Pokoknya selama sebulan di Jogja, hari-hari saya sangat menyenangkan dan selalu diselimuti kebahagiaan. Sampai kemudian, pada suatu sore, saat Kak Novi berada di balkon kos, datang kabar tak menyenangkan dari ibu: ibu mengalami penjepitan syaraf dan harus menjalani perawatan di rumah sakit dan diterapi.

Ibu tinggal bersama dek Afdhal di kampung. Sedangkan ayah tidak punya penghasilan tetap dan harus bekerja di daerah Sumatera Utara. Selain itu, ibu mengabarkan bahwa keadaan keuangan keluarga yang semakin terjepit.
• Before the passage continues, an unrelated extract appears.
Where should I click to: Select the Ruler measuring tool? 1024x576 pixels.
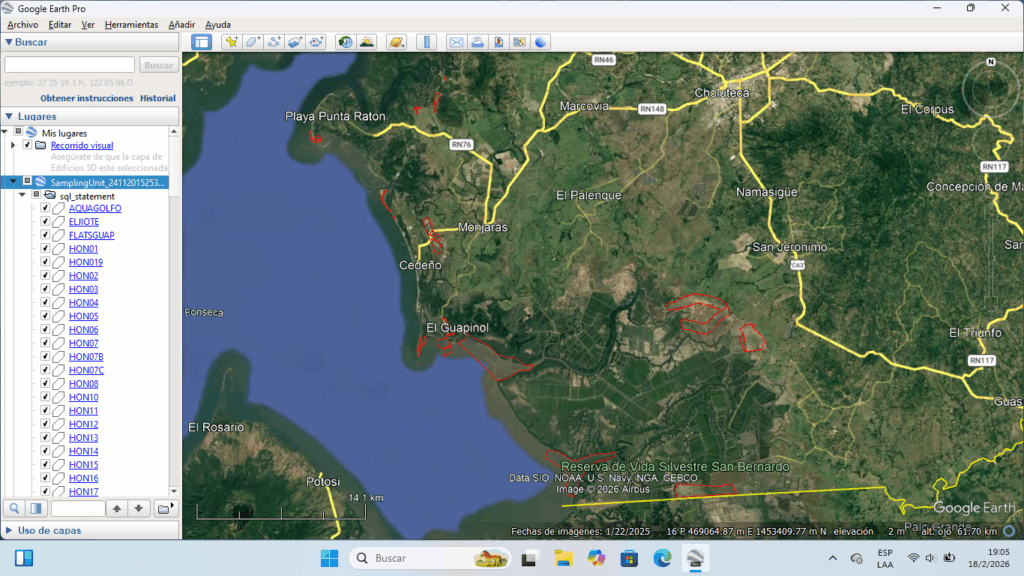coord(427,42)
Kami tidak mungkin lagi menerima kiriman uang belanja bulanan.

Kak Novi menceritakan kabar buruk itu kepada saya. Mendengar cerita Itu, rasanya kaki saya tidak lagi menyentuh bumi. Akan tetapi Kak Novi meyakinkan saya bahwa dengan jaringan kawan-kawannya, pasti bisa bertahan hidup di Jogja.

“Jangan khawatir dek! Kita bisa bangkit kembali. Bersabarlah dengan keadaan yang ada,” kak Novi sambil memeluk saya.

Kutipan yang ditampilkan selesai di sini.